Snatches of the conversations shared by mitochondria and lysosomes have been “heard” by scientists, who speculate that the organelles are exchanging regulatory tips. Mitochondria appear to regulate lysosome dynamics, and vice versa.
Rather than actually listen in, scientists from Northwestern University employed several imaging techniques: electron microscopy, structured illumination microscopy, and high spatial and temporal resolution confocal live cell imaging. This high-resolution eavesdropping let the scientists see that mitochondria–lysosome contacts form and subsequently loosen through the tethering/untethering function of a protein called RAB7.
Detailed results appeared January 24 in the journal Nature, in an article entitled “Mitochondria–Lysosome Contacts Regulate Mitochondrial Fission via RAB7 GTP Hydrolysis.” These results came from the laboratory of Dimitri Krainc, M.D., a professor of neurology at Northwestern University Feinberg School of Medicine. Dr. Krainc’s laboratory had previously identified a functional link between mitochondrial and lysosomal dysfunction in Parkinson's disease. This study, however, is the first to identify direct physical contact between the two organelles.
“The discovery of these mitochondria–lysosome contacts is extremely exciting,” said Yvette Wong, Ph.D., a postdoctoral fellow in Krainc's laboratory. “We now show that these contacts offer a potential site through which mitochondria and lysosomes can crosstalk, and it suggests that defects in the regulation of this contact site may drive the pathogenesis of various human diseases.”
Mitochondria and lysosomes are critical to every cell in the body, where they play distinct roles. Mitochondria produce energy for the cell, while lysosomes recycle waste material. Dysfunction of these organelles has been implicated in many diseases, including neurodegenerative disorders and cancer.
In the current study, using video microscopy with fluorescent tagging of the two organelles, the scientists observed that the mitochondria and lysosomes formed stable contacts inside living human cells.
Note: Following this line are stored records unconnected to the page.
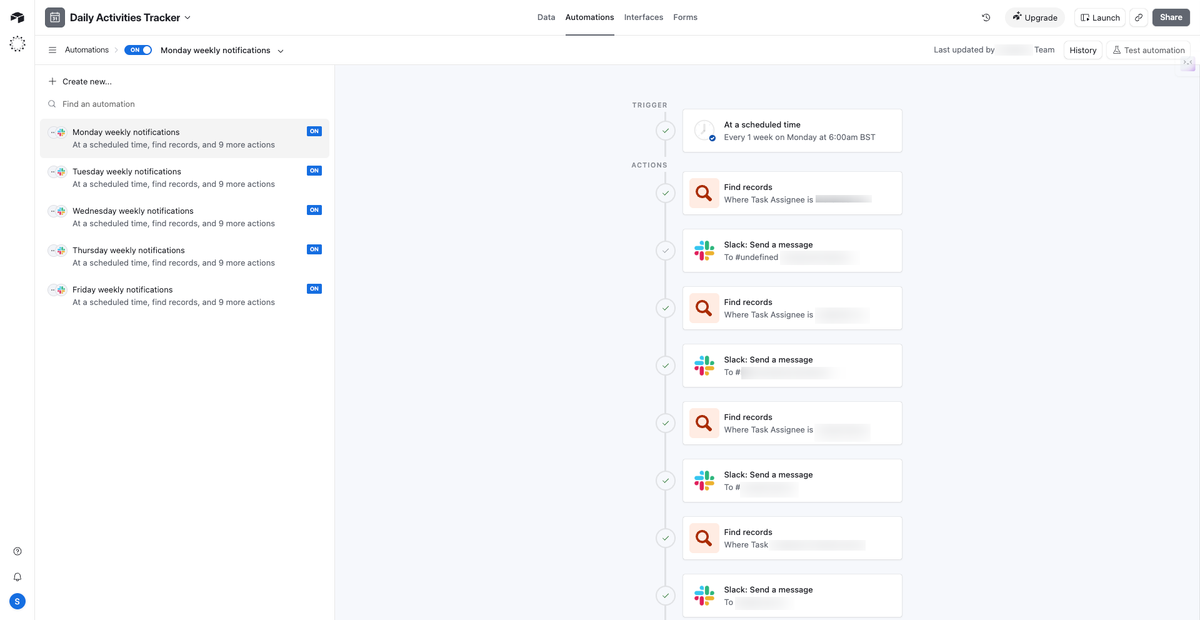The image size is (1200, 620).
Task: Open the first Slack Send a message action
Action: [x=792, y=250]
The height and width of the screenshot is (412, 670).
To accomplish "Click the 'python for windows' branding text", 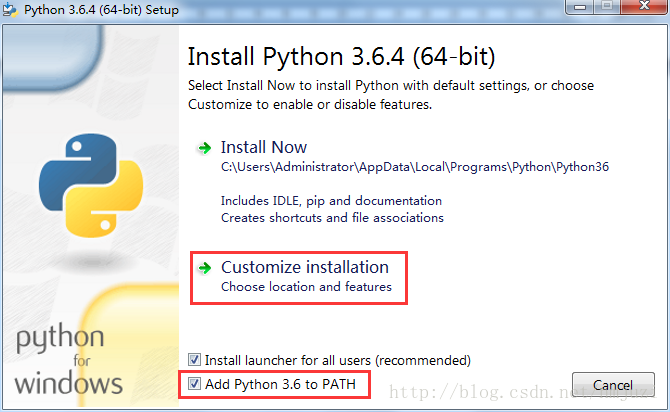I will (x=70, y=360).
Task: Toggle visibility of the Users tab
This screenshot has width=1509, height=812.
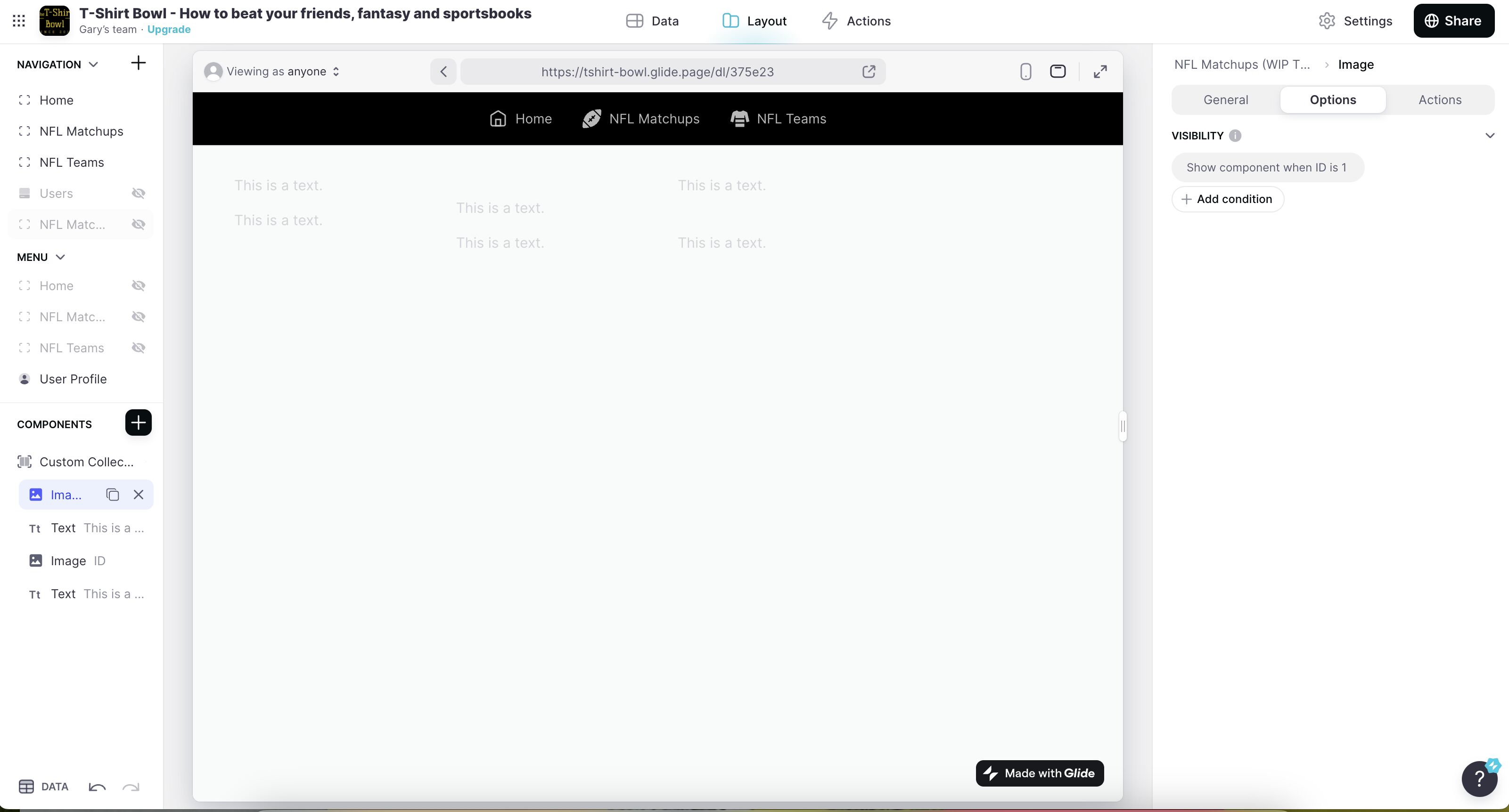Action: pyautogui.click(x=138, y=193)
The authors also employed other advanced imaging techniques—including electron microscopy and super-resolution imaging—to observe the contacts even more closely.
“Mitochondria–lysosome contacts formed dynamically in healthy untreated cells and were distinct from damaged mitochondria that were targeted into lysosomes for degradation,” the study’s authors wrote. “Contact formation was promoted by active GTP [guanosine-5'-triphosphate ]-bound lysosomal RAB7, and contact untethering was mediated by recruitment of the RAB7 GTPase-activating protein TBC1D15 to mitochondria by FIS1 to drive RAB7 GTP hydrolysis and thereby release contacts.”
In follow-up studies, the scientists are now investigating how dysfunction of the proteins that tether mitochondria and lysosomes together may affect the function of the organelles, as mutations in some of these proteins have already been implicated in neurological diseases.
“It's very important that we now know that these organelles are talking to each other directly,” asserted Dr. Krainc. “How exactly these contacts are disrupted in various diseases, including Parkinson's, and how to restore them therapeutically, will be the subject of in-depth investigations in the future.”
The current results, the study’s authors indicated, may be summed up as follows: “Functionally, lysosomal contacts mark sites of mitochondrial fission, allowing regulation of mitochondrial networks by lysosomes, whereas conversely, mitochondrial contacts regulate lysosomal RAB7 hydrolysis via TBC1D15. Mitochondria–lysosome contacts thus allow bidirectional regulation of mitochondrial and lysosomal dynamics and may explain the dysfunction observed in both organelles in various human diseases.”